Though Nature is a big part of her process, Dillistone nonetheless keeps regular studio hours, where she spends time reading, researching, and “doing an enormous amount of preliminary work” so that the paper will hold up in the rain and wind (even so, about 30 percent of the “dirtscapes” get destroyed by the elements or don’t pass muster with the artist). Once she hauls the paper back to her studio, it then takes a minimum of a can of fixative to hold the materials together, because dirt and charcoal are in essence just like other friable graphic mediums.
The last two decades have been a period of ceaseless experimentation for the artist, who has also made drawings determined solely by the movements of the wind. To complete all the classic four elements—earth, air, wind, and fire—next on the agenda is experimentation with gun powder. But first, she says, she has to figure out a way to ignite the stuff without blowing herself up.
Ann Landi
Dora Dillistone gets primed to make a “literal landscape.” More about her work can be found at www.doradillistone.com.
Top: Untitled Landscape, dirt, dry pigment, driven by rain on paper, 45 by 57 inches. Photo of Dora Dillistone by Paul O’Connor.
Ann, loved this, I have seen Dillistone’s work at a few shows in Taos and she is one of the few artists here that interest me. Andy Goldsworthy does pieces some what like these with snowballs on paper. My work has lots of chance built into it, but unlike Dora I still need to have my hand in it as well. I do like the idea of being in partnership with nature and it is an exciting way to work.
You are quite right, Jim. I tried to figure out a way to work that lineage into the piece. Thanks for doing it for me!
Borrowing from the title of a book about Duchamp’s work, I can’t help but think of “the Aesthetics of Chance.” Thank you, Ann, for introducing me to Dora Dillistone’s work.

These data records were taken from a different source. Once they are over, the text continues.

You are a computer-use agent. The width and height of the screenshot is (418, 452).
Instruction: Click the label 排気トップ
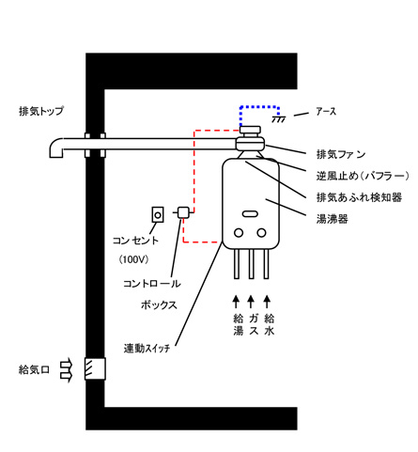click(x=41, y=111)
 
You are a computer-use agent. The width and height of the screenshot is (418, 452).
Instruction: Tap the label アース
click(x=326, y=112)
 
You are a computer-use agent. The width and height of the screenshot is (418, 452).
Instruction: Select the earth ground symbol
click(x=278, y=119)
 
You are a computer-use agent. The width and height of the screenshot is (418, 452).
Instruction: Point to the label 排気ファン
click(x=341, y=154)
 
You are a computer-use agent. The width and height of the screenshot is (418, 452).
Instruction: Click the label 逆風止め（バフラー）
click(x=363, y=176)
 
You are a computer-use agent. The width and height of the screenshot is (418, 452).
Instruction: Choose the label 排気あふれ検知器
click(x=359, y=197)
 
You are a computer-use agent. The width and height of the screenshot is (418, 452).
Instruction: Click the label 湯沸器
click(x=333, y=219)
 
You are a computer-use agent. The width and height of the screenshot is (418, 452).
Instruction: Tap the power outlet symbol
click(x=158, y=215)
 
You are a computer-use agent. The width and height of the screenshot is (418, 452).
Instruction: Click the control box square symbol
click(x=182, y=212)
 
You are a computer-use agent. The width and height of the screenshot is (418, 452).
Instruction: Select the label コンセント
click(x=135, y=241)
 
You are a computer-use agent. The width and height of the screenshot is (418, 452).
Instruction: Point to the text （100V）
click(x=133, y=259)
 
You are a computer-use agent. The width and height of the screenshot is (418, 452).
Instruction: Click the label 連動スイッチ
click(x=147, y=349)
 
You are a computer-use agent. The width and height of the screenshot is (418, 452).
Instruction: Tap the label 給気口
click(x=34, y=370)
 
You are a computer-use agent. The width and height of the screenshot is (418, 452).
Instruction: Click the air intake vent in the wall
click(x=95, y=369)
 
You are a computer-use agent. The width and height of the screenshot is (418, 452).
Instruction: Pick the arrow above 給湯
click(x=236, y=302)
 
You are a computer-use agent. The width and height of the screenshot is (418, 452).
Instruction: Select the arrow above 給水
click(x=267, y=302)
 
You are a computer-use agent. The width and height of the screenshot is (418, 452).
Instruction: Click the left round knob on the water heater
click(x=239, y=233)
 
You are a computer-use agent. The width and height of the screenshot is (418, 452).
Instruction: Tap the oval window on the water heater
click(x=250, y=214)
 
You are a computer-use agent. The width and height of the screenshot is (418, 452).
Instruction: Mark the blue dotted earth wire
click(x=259, y=107)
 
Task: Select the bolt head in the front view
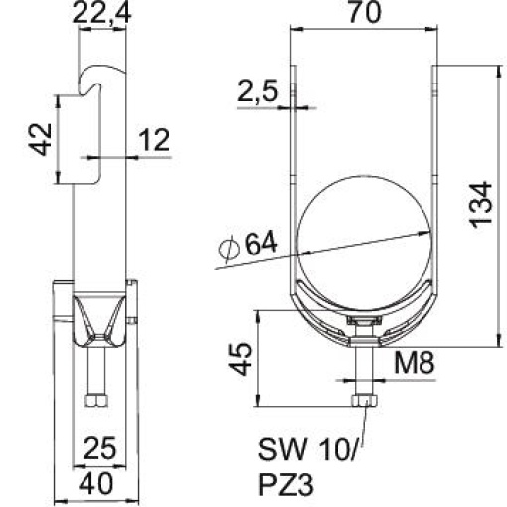pos(363,400)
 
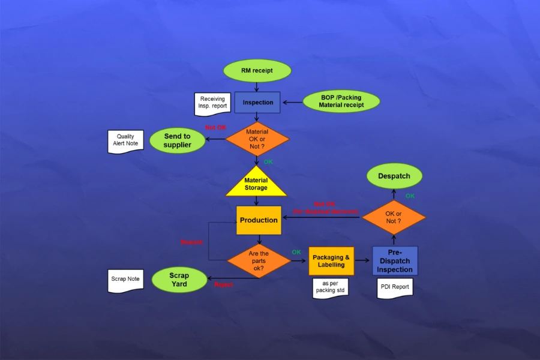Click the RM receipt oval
click(x=257, y=71)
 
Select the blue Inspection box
click(x=257, y=103)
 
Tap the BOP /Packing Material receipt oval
click(x=341, y=101)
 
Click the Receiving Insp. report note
click(x=212, y=103)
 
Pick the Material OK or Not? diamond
click(x=257, y=139)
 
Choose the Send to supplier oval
click(x=177, y=140)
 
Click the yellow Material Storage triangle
click(x=256, y=182)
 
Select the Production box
click(x=259, y=220)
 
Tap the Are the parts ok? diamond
click(x=259, y=261)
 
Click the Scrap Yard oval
click(x=179, y=280)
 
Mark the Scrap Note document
click(x=125, y=280)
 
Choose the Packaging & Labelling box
click(x=331, y=261)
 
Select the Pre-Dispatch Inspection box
click(x=395, y=261)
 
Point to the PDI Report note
click(x=395, y=287)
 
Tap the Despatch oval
click(x=394, y=176)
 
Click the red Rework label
click(x=192, y=242)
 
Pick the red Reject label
click(x=223, y=284)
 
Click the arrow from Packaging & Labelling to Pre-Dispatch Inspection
click(x=362, y=260)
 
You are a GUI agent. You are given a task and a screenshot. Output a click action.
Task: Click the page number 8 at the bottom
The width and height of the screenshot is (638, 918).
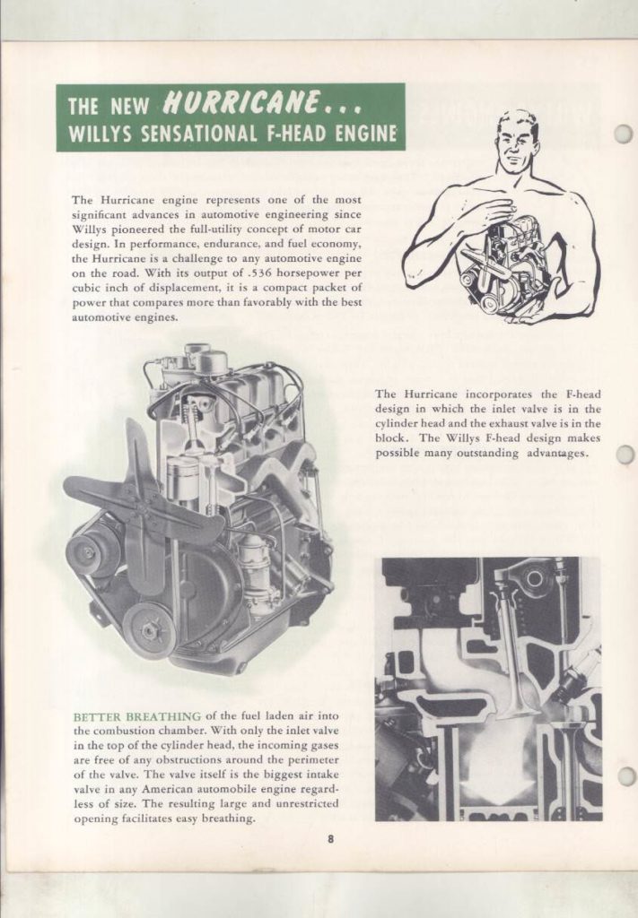(330, 839)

A very interesting piece on the history of Dora’s process and how she combines an experimental approach using the natural landscape with a documentation of scientific information on the work. Her pieces are both beautiful and fragile.
Wonderful work! Thanks so much for featuring this artist!
Stunning work – love how Dora and paper together create a conduit for nature’s beautiful flowing expressions to surface.